Member of Philadelphia Eleven to speak at online event about upcoming documentary

By ENS staff
Posted May 8, 2023

[Episcopal News Service] The Rev. Nancy Wittig, one of the 11 women known as the Philadelphia Eleven for their barrier-breaking ordinations in 1974, will be one of the featured guests at a May 9 webinar promoting an upcoming documentary about The Episcopal Church’s first female priests.

The webinar, hosted by the Episcopal Parish Network at 3 p.m. Eastern, also will feature Margo Guernsey, director of “The Philadelphia Eleven,” and the Rev. Bowie Snodgrass, rector of Christ Church in Short Hills, New Jersey, which is one of the documentary’s funding partners. The free event is billed as “the first public conversation about the film and the subjects at its heart.”

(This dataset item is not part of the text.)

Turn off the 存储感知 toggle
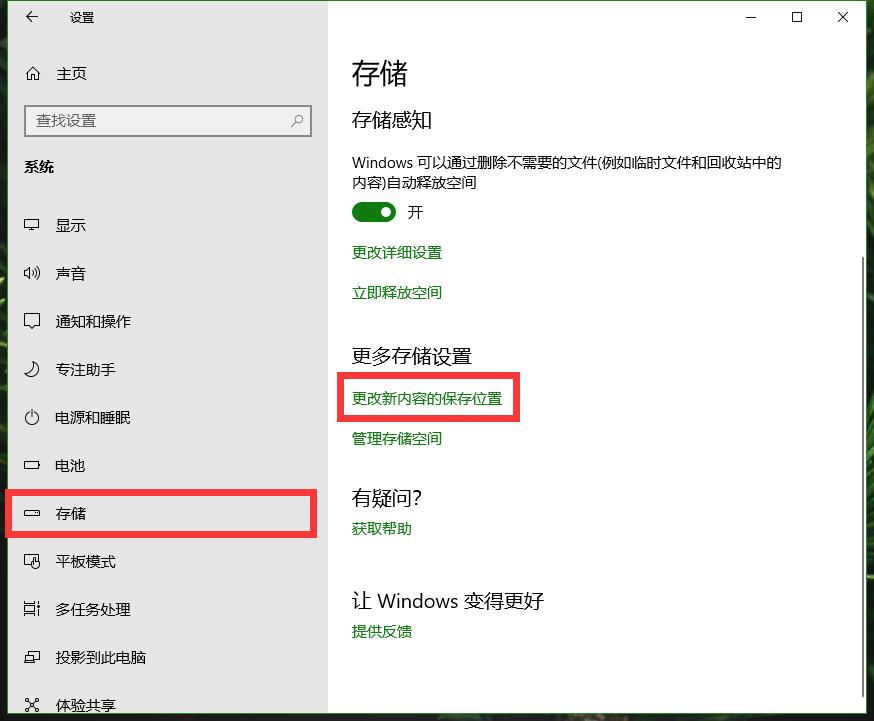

In 1974, no canon specifically forbade women from becoming priests in The Episcopal Church, but diocesan standing committees and bishops to that point had almost uniformly rejected women’s requests for ordination to the priesthood. Only one of the Philadelphia Eleven had received the backing of her standing committee, and their bishops refused to ordain them.

Instead, three retired bishops agreed to ordain the 11 women on July 29, 1974, even though doing so without the approval of diocesan leadership could be seen as violating canonical law and church tradition. Church leaders debated the validity of the women’s ordinations for two years, until General Convention approved a new section of the church’s ordination canons in September 1976 saying its provisions “shall be equally applicable to men and women.”

Guernsey and co-producer Nikki Bramley interviewed the six of the Philadelphia Eleven who are still living, as well as the Rev. Betty Bone Schiess before she died in 2017 and the Rev. Alison Cheek, who died in 2019.

The filmmakers, who released a video trailer in March, continue to fundraise to complete the move in time for its planned release in 2024, to coincide with the 50th anniversary of the church milestone.